*Bagian Dokumen*:
========================================

IHSG ditutup menguat 76,84 poin atau 1,15 persen ke posisi 6.736,09. Sementara kelompok 45 saham unggulan atau indeks LQ45 naik 8,37 poin atau 0,89 persen ke posisi 949,14.
"IHSG mampu mempertahankan laju penguatan di tengah bursa Asia yang bergerak dengan dominasi melemah. Saham energi menjadi penggerak IHSG seiring dengan harga minyak yang terus meningkat, sehingga mengangkat harga komoditas batu bara dan gas," tulis Tim Riset Pilarmas Investindo Sekuritas dalam ulasannya di Jakarta, Selasa.

========================================

*Data Tersedia*:
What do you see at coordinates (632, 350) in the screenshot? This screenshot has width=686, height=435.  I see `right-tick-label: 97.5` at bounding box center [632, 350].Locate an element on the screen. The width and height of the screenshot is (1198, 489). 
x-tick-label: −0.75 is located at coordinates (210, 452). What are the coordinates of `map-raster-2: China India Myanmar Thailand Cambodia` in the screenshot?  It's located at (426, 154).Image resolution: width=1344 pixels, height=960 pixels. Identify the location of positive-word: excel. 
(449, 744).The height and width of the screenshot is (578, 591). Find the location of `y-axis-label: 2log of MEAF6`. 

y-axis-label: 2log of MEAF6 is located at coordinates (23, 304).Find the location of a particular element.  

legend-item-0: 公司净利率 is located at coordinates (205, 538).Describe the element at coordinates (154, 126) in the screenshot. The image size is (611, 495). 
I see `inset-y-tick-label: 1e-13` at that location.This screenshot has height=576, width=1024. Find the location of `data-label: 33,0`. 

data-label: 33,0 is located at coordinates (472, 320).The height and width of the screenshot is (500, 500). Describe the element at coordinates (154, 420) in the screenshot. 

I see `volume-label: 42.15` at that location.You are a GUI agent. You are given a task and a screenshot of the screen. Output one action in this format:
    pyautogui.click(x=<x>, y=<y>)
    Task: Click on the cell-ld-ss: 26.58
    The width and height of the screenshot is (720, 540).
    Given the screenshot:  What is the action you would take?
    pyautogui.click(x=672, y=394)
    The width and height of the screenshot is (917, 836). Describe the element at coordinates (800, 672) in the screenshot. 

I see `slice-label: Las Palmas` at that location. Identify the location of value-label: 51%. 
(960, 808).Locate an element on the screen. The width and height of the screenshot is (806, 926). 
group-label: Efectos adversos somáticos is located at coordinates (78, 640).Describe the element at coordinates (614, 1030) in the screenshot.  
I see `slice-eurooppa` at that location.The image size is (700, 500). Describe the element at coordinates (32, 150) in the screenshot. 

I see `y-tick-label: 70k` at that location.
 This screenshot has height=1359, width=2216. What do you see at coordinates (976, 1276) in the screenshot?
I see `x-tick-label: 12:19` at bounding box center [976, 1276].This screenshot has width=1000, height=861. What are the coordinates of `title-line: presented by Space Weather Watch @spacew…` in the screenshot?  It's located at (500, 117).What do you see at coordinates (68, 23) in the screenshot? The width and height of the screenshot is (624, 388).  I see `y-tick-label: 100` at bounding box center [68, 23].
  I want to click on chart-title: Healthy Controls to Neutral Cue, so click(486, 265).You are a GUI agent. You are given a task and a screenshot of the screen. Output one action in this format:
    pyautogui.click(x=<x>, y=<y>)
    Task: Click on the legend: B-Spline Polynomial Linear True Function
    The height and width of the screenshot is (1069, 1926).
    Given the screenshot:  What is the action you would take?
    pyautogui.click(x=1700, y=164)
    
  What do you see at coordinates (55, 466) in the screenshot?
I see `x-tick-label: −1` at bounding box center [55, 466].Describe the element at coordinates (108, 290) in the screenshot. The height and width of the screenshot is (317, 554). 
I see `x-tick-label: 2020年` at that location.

========================================

*Deskripsi Tugas*: Sebutkan semua sumber energi yang disebut dalam teks tentang penutupan IHSG di atas.

*Hasil Latihan*: Minyak, batu bara, dan gas.